More Research on the Aerobic Benefit of Sprinting

In the article The Surprising Aerobic Benefit of Sprinting I reviewed a unique study that showed that a sprint only training program resulted in some surprising aerobic benefits.  Specifically, the research resulted in the finding that the subjects both doubled their endurance performance at 80% of VO2peak (from 26 minutes to 51 minutes) and increased their muscles oxidative potential (i.e. to produce energy aerobically).  As noted in that article the doubling of endurance performance finding was considered remarkable because while sprints have been used for many years by endurance athletes to improve performance they have traditionally been added in to an endurance training program.  This was the first study to test if a program consisting of sprints alone resulted in improvements in endurance performance.

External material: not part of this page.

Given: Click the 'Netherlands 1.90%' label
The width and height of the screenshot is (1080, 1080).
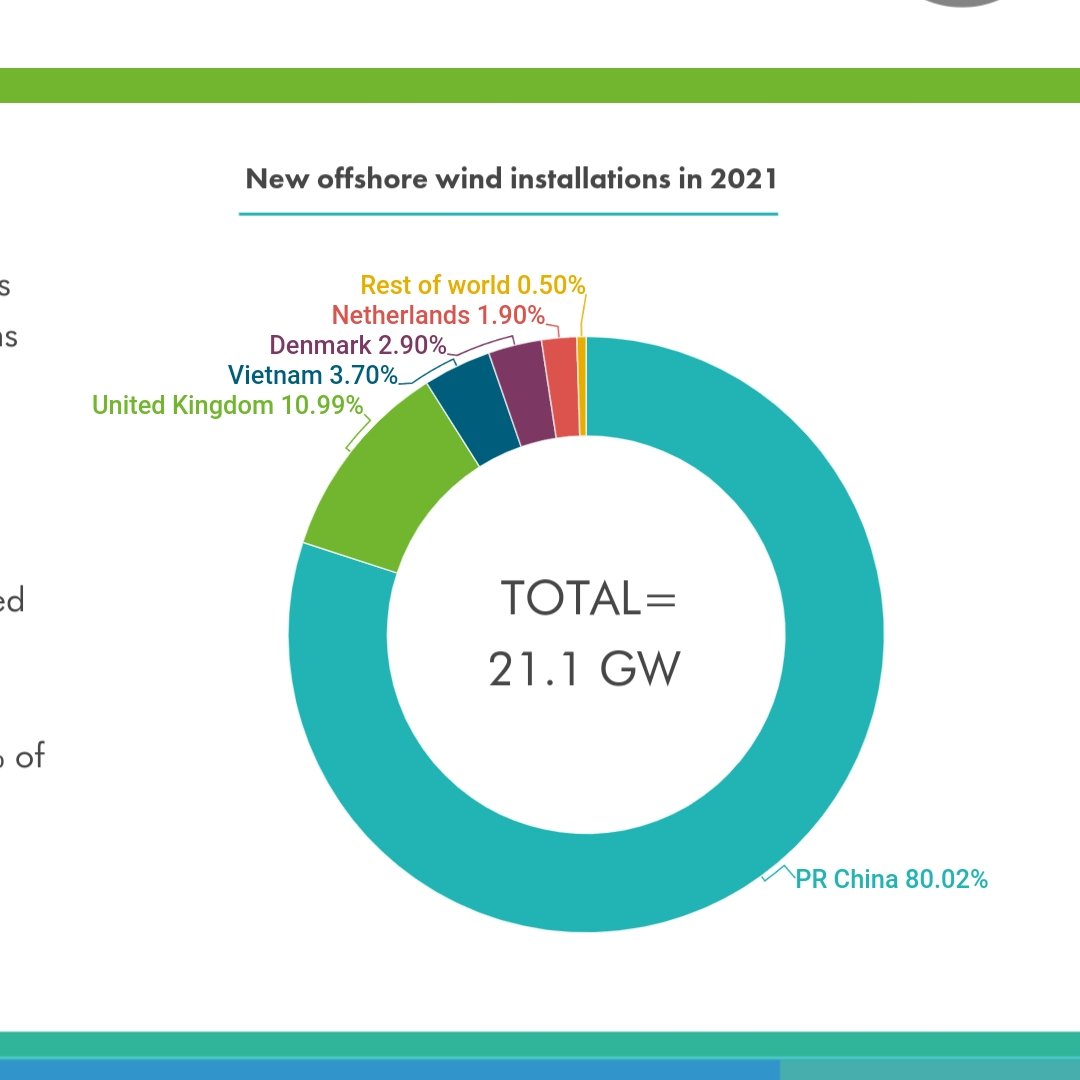Looking at the screenshot, I should click(x=437, y=315).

Following the publishing of that study the same research team has been busy with additional follow-on studies examining the surprising endurance benefit of sprint training.  Two of these follow-on studies provide additional insight into “aerobic” physiological and performance changes caused by sprint training.  As noted in my first article on this topic there are modern training programs that are based on the belief that significant differences exist between “aerobic” and “anaerobic” training; that “aerobic” training produces different training adaptations than does “anaerobic” training.  So strong is the distinction between “aerobic” and “anaerobic” training in these programs that some even suggest that “anaerobic” training interferes with aerobic development and may even decrease aerobic capacity (see the article The Surprising Aerobic Benefit of Sprinting for additional discussion of these programs).  These training programs maintain a fairly high profile in the running community so it is appropriate for us to review the two new studies on the “aerobic” benefits of sprint training and to discuss the results in relation to the belief that a) “aerobic” and “anaerobic” training produce different and distinct physiological and training adaptations and b) “anaerobic” training interferes with and may decrease “aerobic” capacity.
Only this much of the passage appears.